A dispute with an uncertain outcome

Far from moving towards a resolution, the inter-regional dispute over a Constitutional Court ruling in the Dominican Republic has become polarised, with CARICOM, the Dominican Republic and Haiti taking seemingly entrenched and antagonistic positions.

It had widely been expected that, with the help of Venezuelan mediation, a basis had been agreed on which to begin to address a tense situation that could make stateless large numbers of undocumented individuals mainly of Haitian origin living in the Dominican Republic; the precise number is disputed.

On 21 November, agreement had been reached to prioritise a dialogue between the two states and to de-emphasise the increasingly damaging regional and international debate over the issue. However, this collapsed within days of having been agreed when on 27 November the Dominican government decided to put an end, ‘for the time being’, to the planned discussions on the basis that Haiti had reneged on its commitment to prioritise dialogue.

On that date the Dominican Minister of the Presidency, Gustavo Montalvo, announced his government’s decision not to attend a follow up meeting scheduled for 30 November in Caracas. He did so on the basis that it was felt that Haiti, by actively seeking and agreeing to a strongly worded statement produced by the CARICOM Bureau on 26 November, had effectively broken the word and spirit of what had been agreed with Venezuelan support.

Mr Montalvo said: “We feel that (by doing so) the Haitian government has broken the agreement that we signed last week, in which a process of dialogue was prioritized by the two countries in order to seek solutions for any issues on our common agenda. Haiti has preferred to take another road.”

At the CARICOM Bureau meeting, which brought together Trinidad’s Prime Minister, Kamla Persad Bissessar; her St Vincent counterpart, Dr Ralph Gonsalves; the President of Haiti, Michel Martelly; plus the CARICOM Secretary General, Irwin la Rocque, it was agreed to defer consideration of the Dominican application for membership of CARICOM, where it currently has observer status.

REQUIRED ACTION 1: Extract the rows from the first one through the line containing "center [1226, 724].", including both ends, and reproduce them verbatim with the pictures omitted.
The article and the rows have no connection to each other.

DATA PROVIDED:
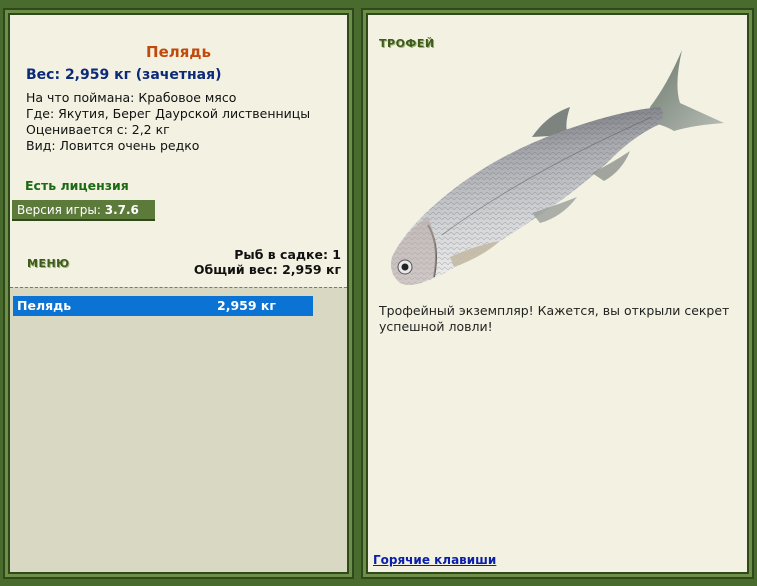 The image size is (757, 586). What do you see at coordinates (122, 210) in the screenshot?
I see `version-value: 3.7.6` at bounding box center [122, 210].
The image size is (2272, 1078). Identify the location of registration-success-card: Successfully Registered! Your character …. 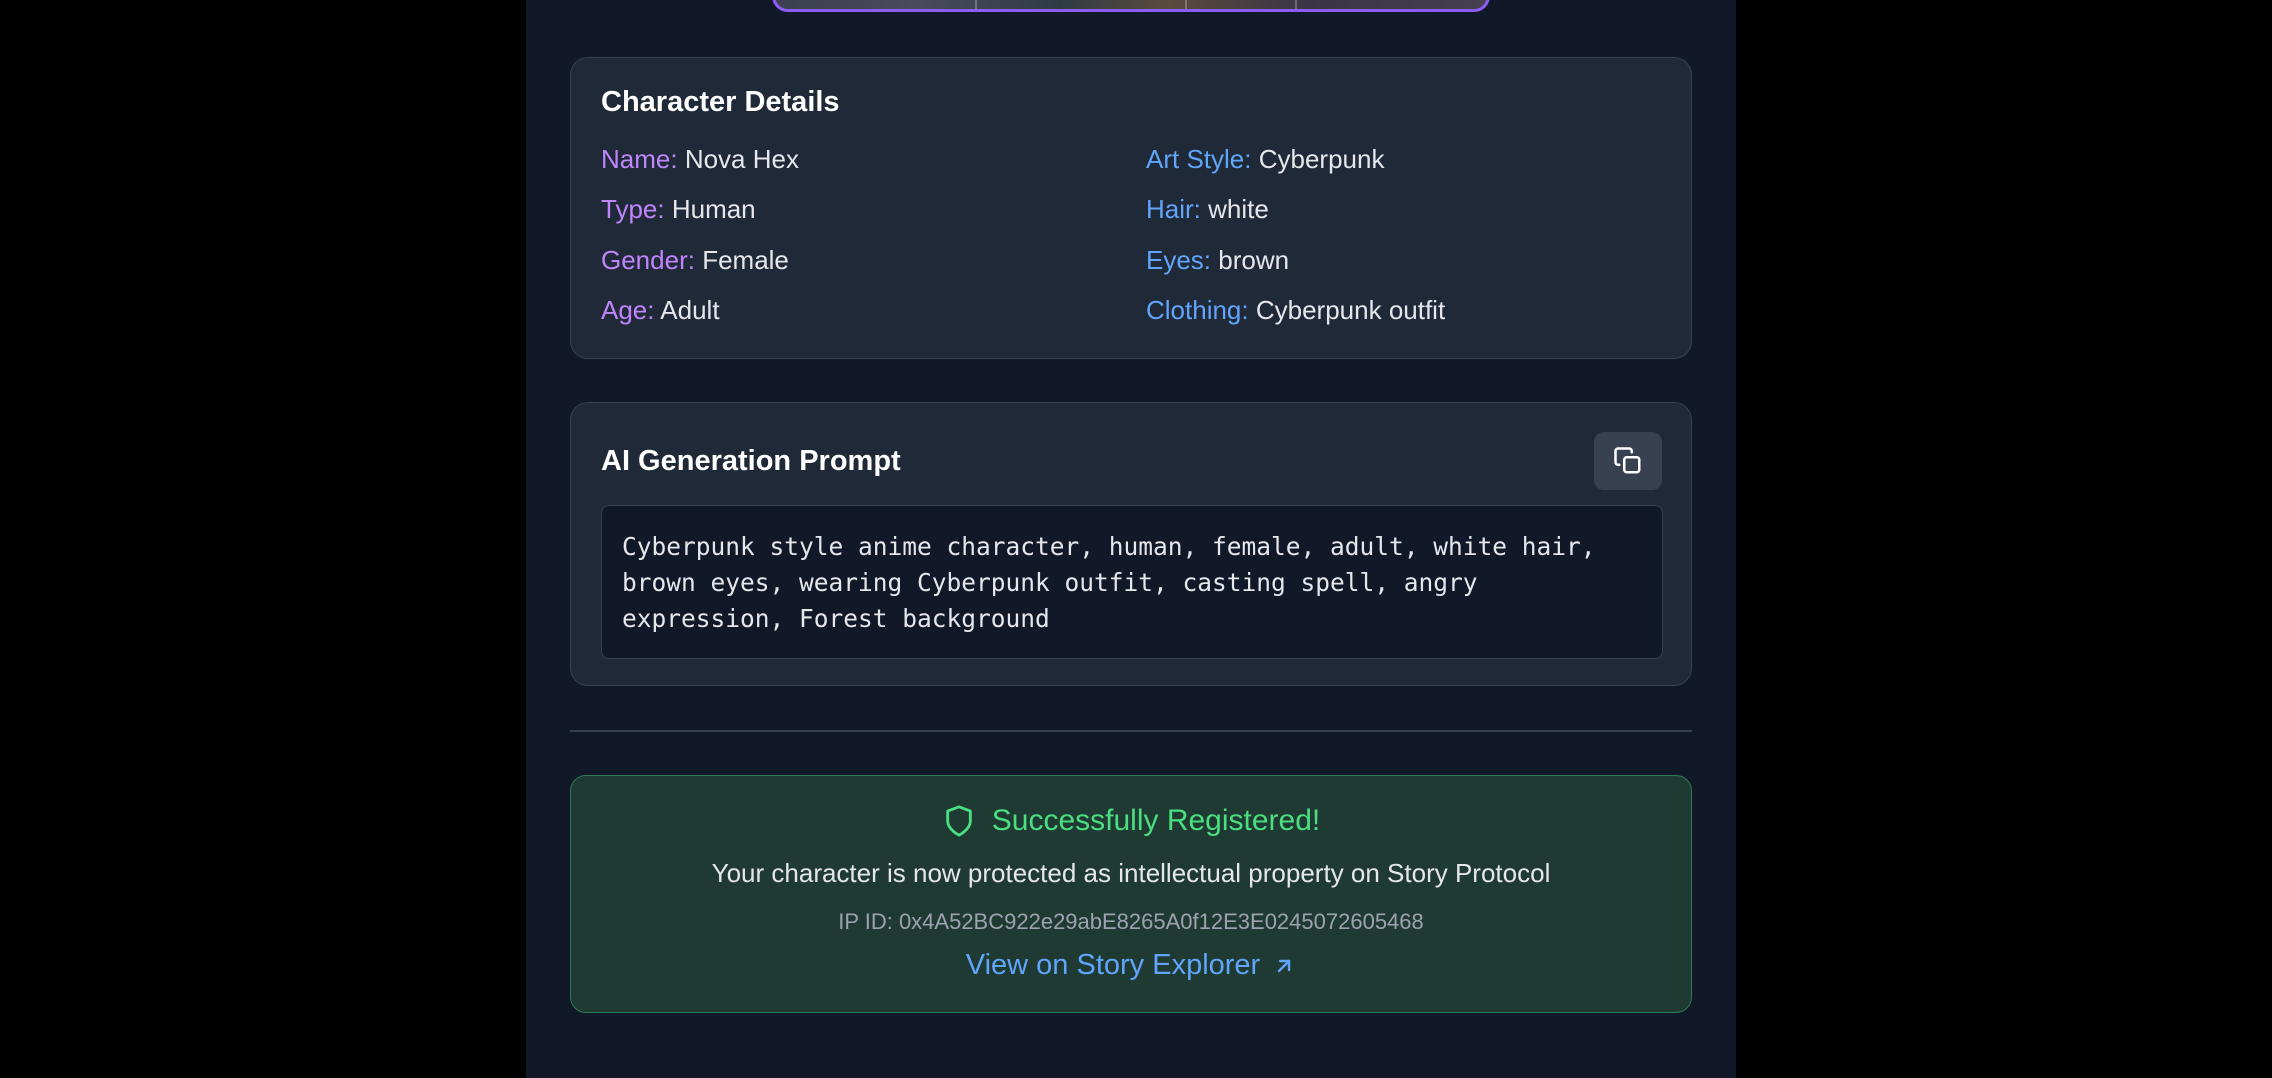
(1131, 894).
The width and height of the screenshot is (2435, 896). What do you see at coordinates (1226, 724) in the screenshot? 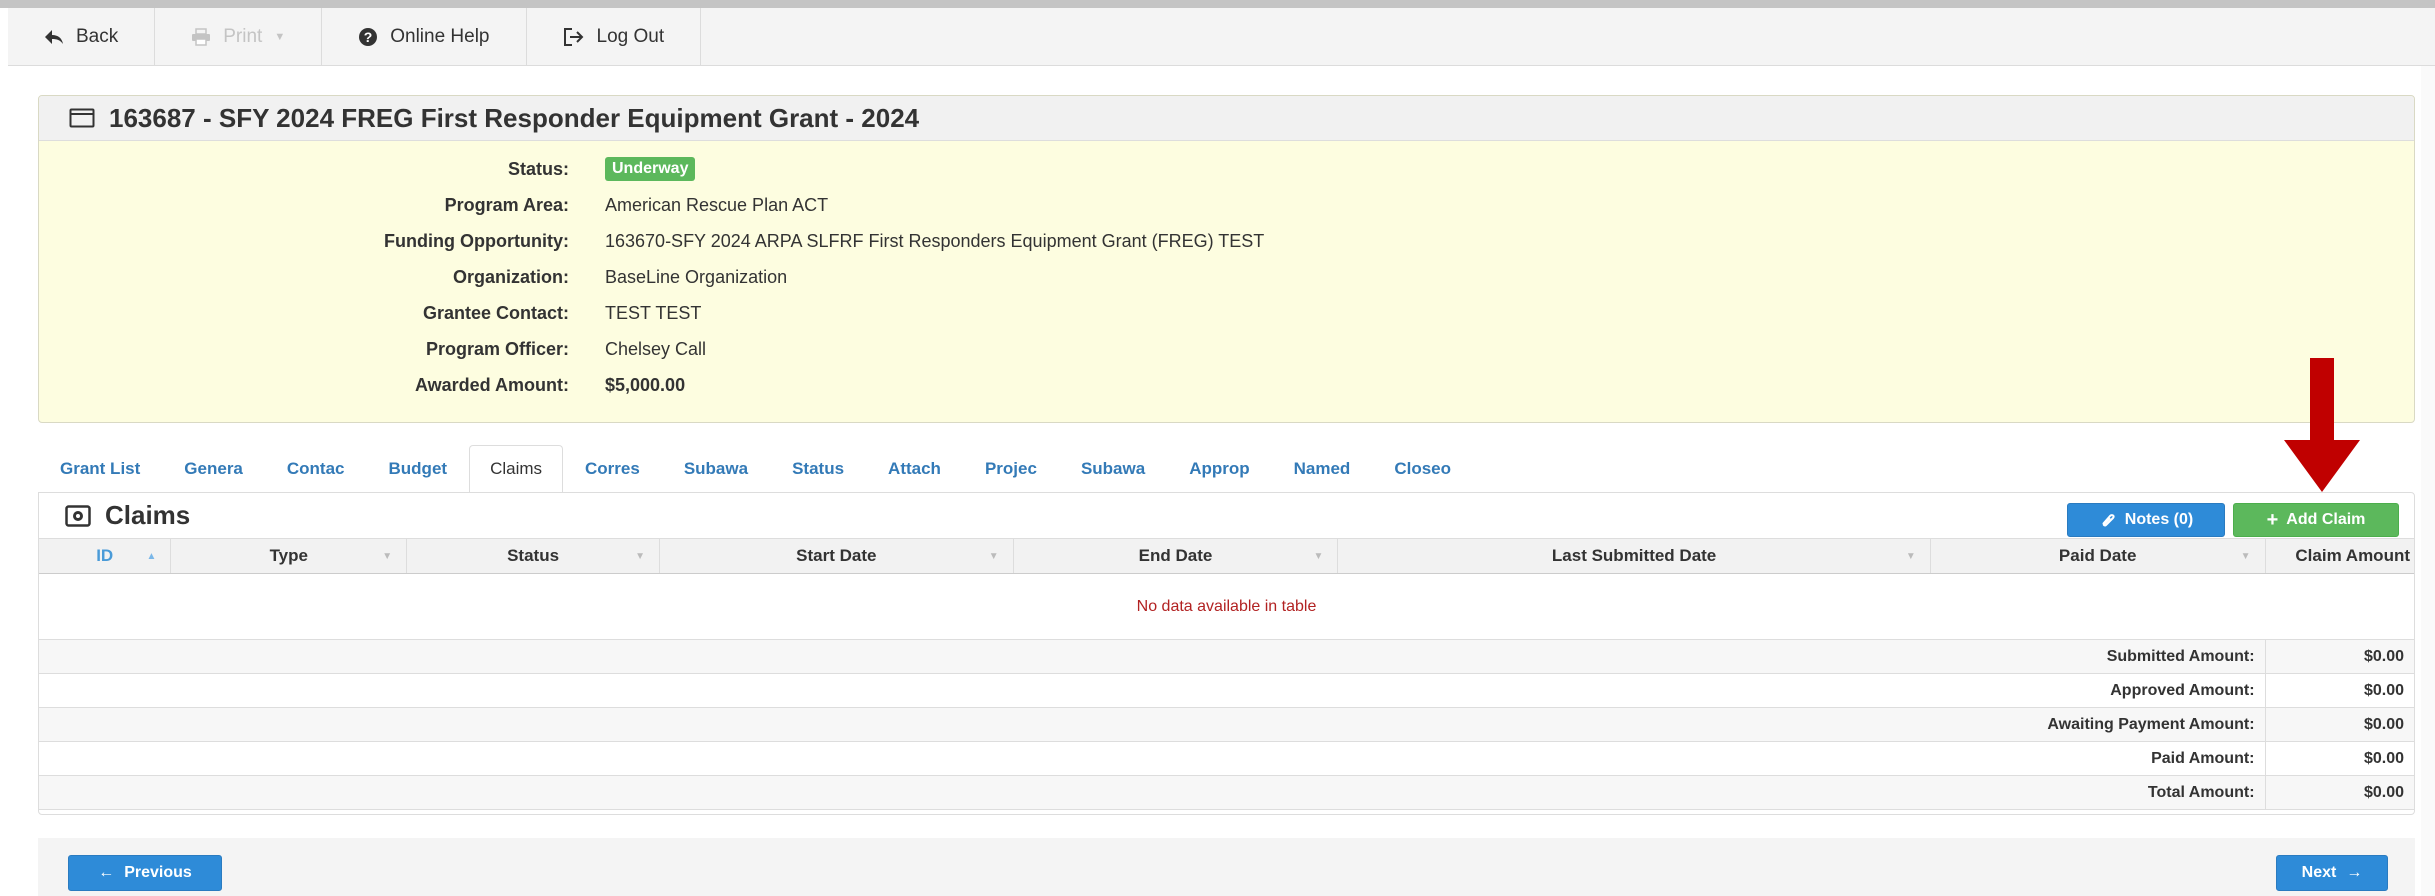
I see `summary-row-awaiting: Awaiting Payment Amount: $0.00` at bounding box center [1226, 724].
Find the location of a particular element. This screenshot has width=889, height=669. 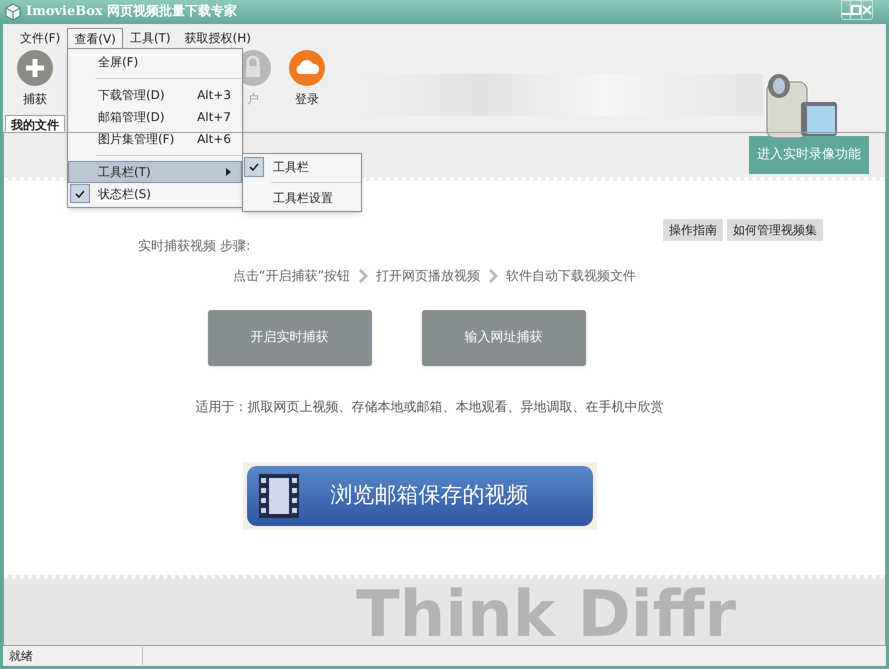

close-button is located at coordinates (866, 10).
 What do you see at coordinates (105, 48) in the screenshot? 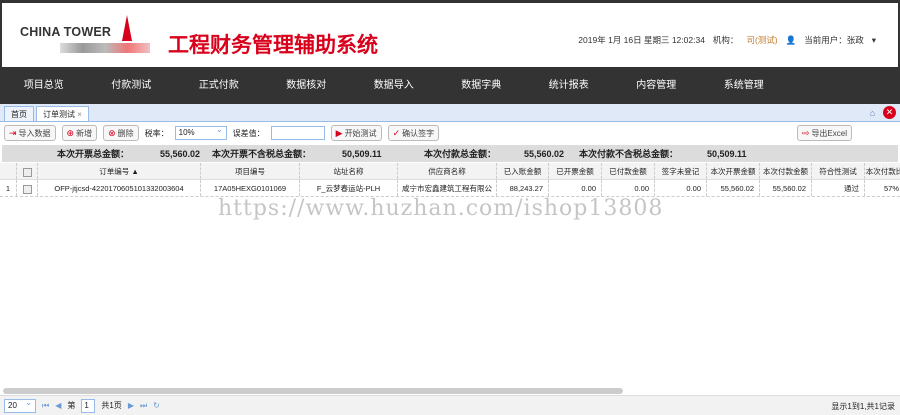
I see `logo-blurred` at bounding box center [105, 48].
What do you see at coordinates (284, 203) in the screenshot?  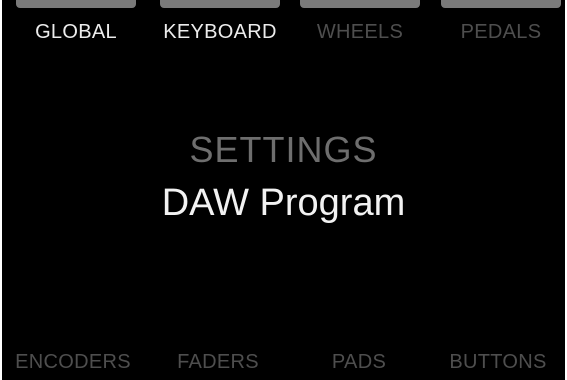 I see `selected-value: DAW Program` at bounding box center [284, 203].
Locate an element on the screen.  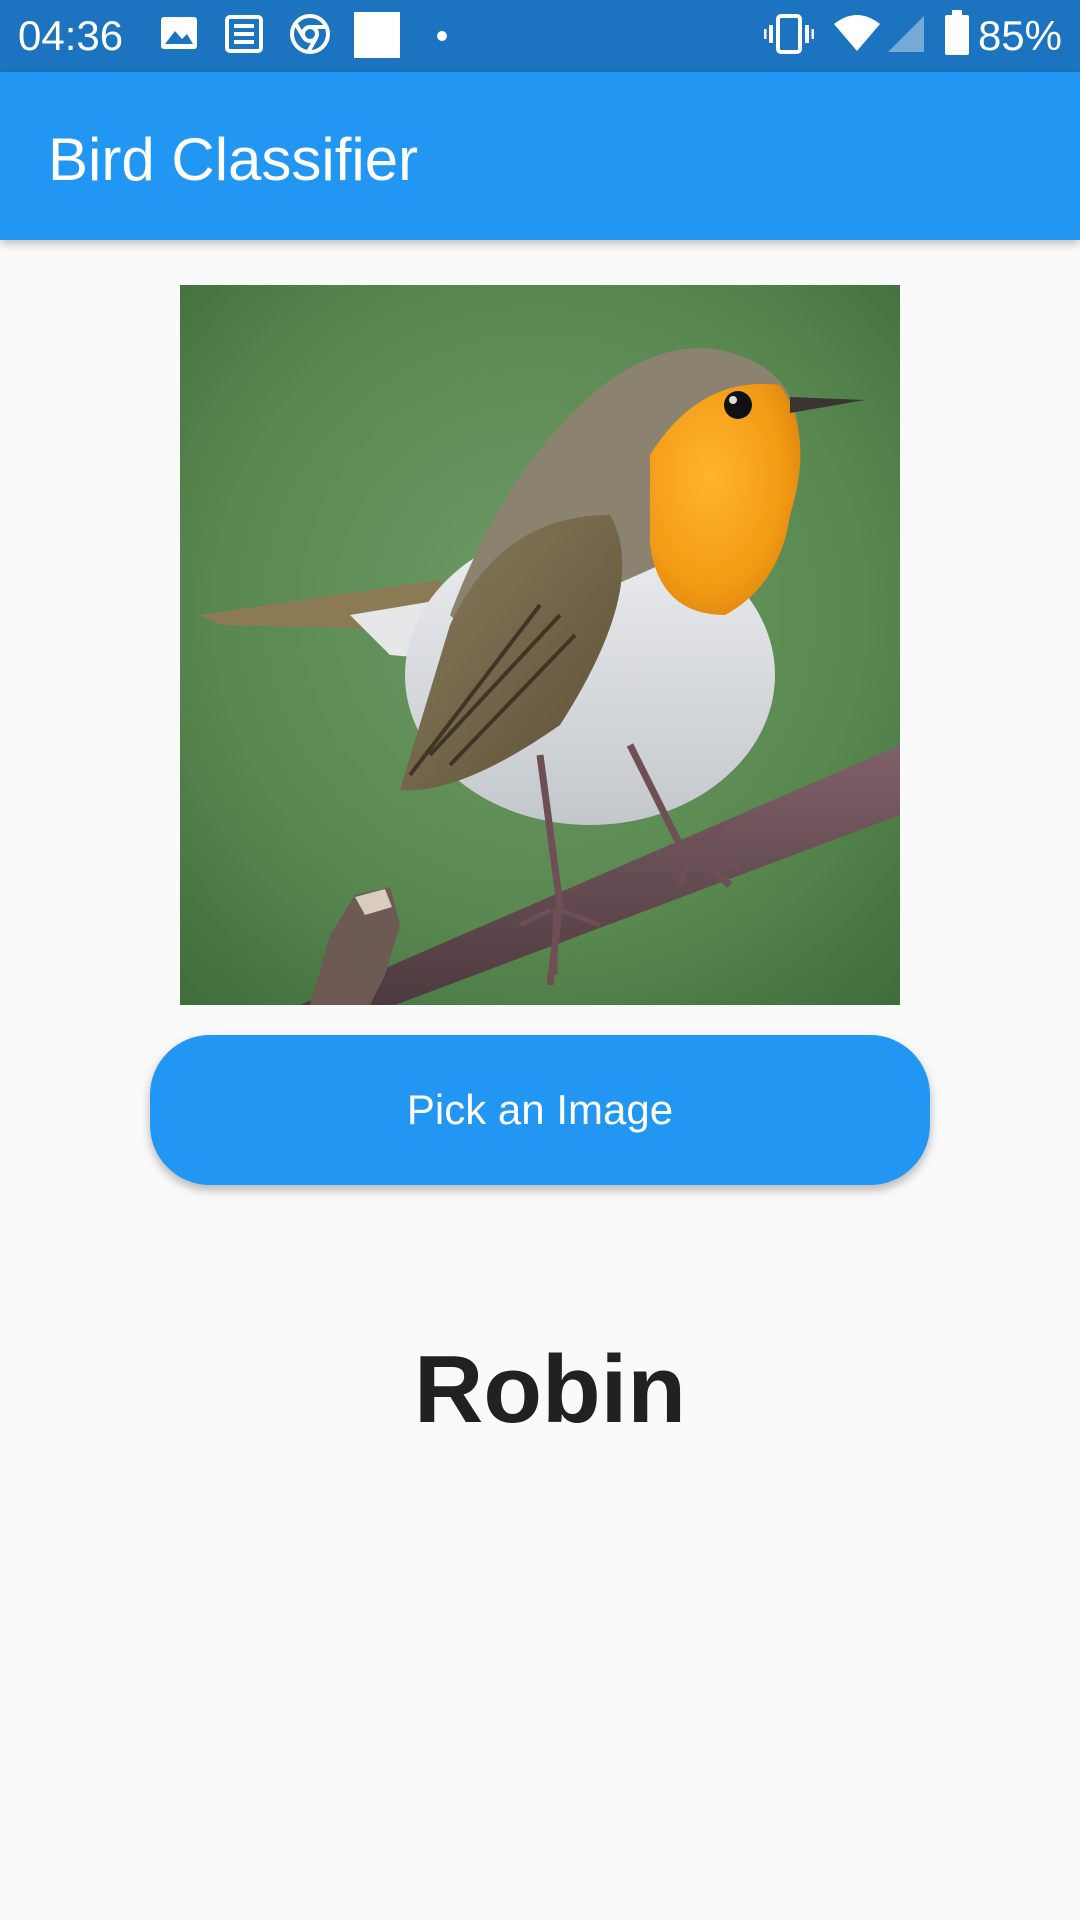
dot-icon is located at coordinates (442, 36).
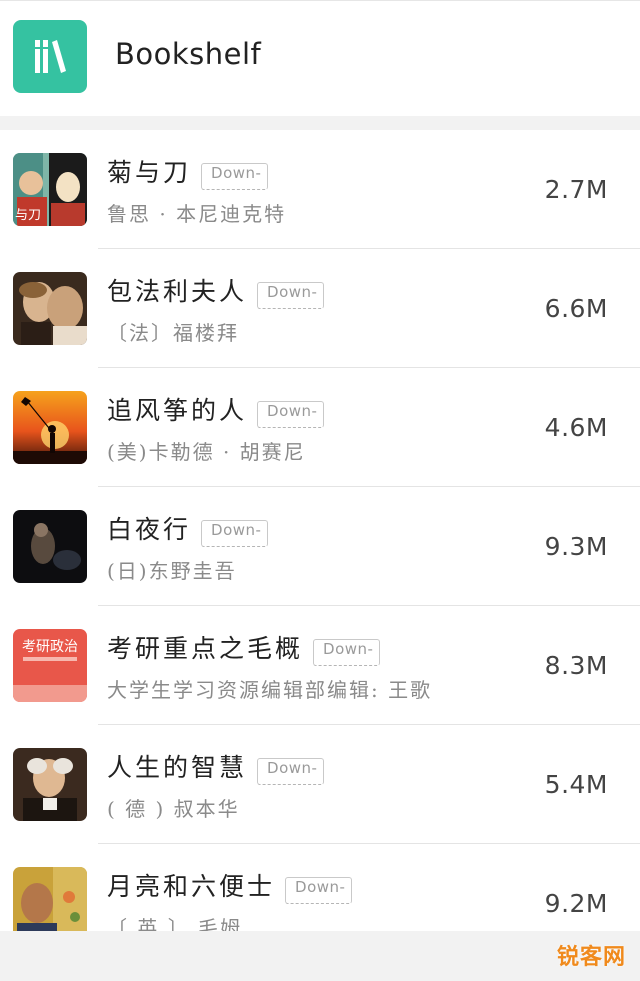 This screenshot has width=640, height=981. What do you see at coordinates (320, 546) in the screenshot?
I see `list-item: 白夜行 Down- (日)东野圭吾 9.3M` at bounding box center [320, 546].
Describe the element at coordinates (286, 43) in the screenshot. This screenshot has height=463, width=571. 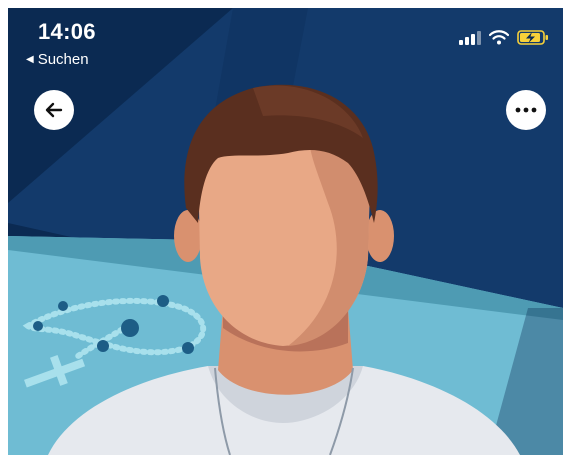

REQUIRED ACTION 2: In the article on the Dominican Republic–Haiti dispute, copy the passage from "A dispute with" to "and antagonistic positions." word for word.

YOUR SOLUTION 1:
 The image size is (757, 586). What do you see at coordinates (122, 210) in the screenshot?
I see `version-value: 3.7.6` at bounding box center [122, 210].
The image size is (2272, 1078). Identify the location of registration-success-card: Successfully Registered! Your character …. 
(1131, 894).
The width and height of the screenshot is (2435, 896). What do you see at coordinates (1226, 724) in the screenshot? 
I see `summary-row-awaiting: Awaiting Payment Amount: $0.00` at bounding box center [1226, 724].

YOUR SOLUTION 2:
A dispute with an uncertain outcome

Far from moving towards a resolution, the inter-regional dispute over a Constitutional Court ruling in the Dominican Republic has become polarised, with CARICOM, the Dominican Republic and Haiti taking seemingly entrenched and antagonistic positions.